At one point Robinson muses about the challenges of being both an academic and a Christian. She describes how when people discover she is a Christian it tends to result in shock and confusion.
In truth, the identifying feature that is probably more shocking is the fact that she is a Calvinist. Imagine my disillusionment then when I found myself being won over by some of her arguments for entertaining a Calvinist perspective on the givenness of things, a title which is essentially captured through a series of reflections which attempt to bridge the gap between meaning and reality. Robinson demonstrates a knack for pulling out the strengths of the system while simultaneously challenging some of its most maligned and controversial positions. Just as there is such a thing called a generous orthodoxy, it appears a generous Calvinism could apply just as well. Here we find her engaging what is typically an exclusivist and heavily dogmatic religious expression by reimagining it as a celebration of the goodness of humanity and of Gods creation. She exchanges an emphasis on depravity for a willingness to locate Evil external to what is the fundamental and given value of the human and the created world. She allows her religious convictions to assume and to evoke definite polarities- light and dark, good and evil- within her discussions of reality. And she trades a view of the cross, mired as it is in Gods death wielding ways, for a view of God’s determined involvement in the restoration of this given reality in the light of a common grace and an equal love for all people and all things.
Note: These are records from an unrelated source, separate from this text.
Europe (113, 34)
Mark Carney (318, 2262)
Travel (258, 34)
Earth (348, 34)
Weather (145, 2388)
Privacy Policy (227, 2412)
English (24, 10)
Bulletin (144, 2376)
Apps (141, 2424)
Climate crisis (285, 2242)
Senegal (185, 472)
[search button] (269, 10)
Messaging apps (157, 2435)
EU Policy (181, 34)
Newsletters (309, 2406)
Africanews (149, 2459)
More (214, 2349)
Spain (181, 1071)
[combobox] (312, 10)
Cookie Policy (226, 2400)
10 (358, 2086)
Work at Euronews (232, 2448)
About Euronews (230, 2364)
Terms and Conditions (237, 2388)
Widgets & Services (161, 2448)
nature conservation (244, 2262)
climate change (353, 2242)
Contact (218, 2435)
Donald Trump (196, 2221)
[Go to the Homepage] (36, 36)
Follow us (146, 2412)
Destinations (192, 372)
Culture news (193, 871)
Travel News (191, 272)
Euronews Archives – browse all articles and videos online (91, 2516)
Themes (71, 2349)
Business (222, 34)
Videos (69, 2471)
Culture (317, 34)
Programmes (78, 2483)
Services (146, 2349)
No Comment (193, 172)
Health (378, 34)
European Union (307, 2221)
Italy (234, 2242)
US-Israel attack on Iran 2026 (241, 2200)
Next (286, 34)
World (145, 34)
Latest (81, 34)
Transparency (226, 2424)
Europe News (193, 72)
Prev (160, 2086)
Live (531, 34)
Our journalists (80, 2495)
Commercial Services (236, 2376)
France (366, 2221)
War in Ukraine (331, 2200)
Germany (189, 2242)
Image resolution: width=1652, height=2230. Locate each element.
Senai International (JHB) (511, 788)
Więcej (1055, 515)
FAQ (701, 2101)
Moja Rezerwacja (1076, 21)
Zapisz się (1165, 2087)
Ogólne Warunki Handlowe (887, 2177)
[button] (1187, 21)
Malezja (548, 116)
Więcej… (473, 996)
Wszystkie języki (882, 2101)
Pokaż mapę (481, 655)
To be clear, The Givenness of Things is not shy about its religious interests, but the book is geared towards both religious and non-religious readers. She has an interest in engaging academic discussions and intellectual discourse, and we see this woven naturally, and almost in a linear fashion, through the sciences, the humanities, and philosophy. It’s no mistake that she begins the book with an essay titled “Humanism” and ends with chapter titled “Realism”. Inbetween she offers compelling and formative discussions that interpret her humanist concern through a greater sense of what reality in fact is, expanding our views and challenging our presuppositions as she goes. Thus the final chapter on realism is able to reinterpret reality in a way that appeals to something both reasoned and mysterious, certain but also allusive, something able to be known through the sciences but something that also holds the power to reveal, thus the givenness of thing both observed and experienced.
No, she didn’t quite convince me towards calvinism, but she definitely did compel me towards meditating on the profound nature of her ideas. For as disorienting as it was to read something so intelligent and aware alongside quotes of Jonathan Edwards, this is a book I would have no problem handing to my non religious friends, to my Calvinist and my non calvinist friends. There is little doubt in my mind that it could lead to some rich discussion.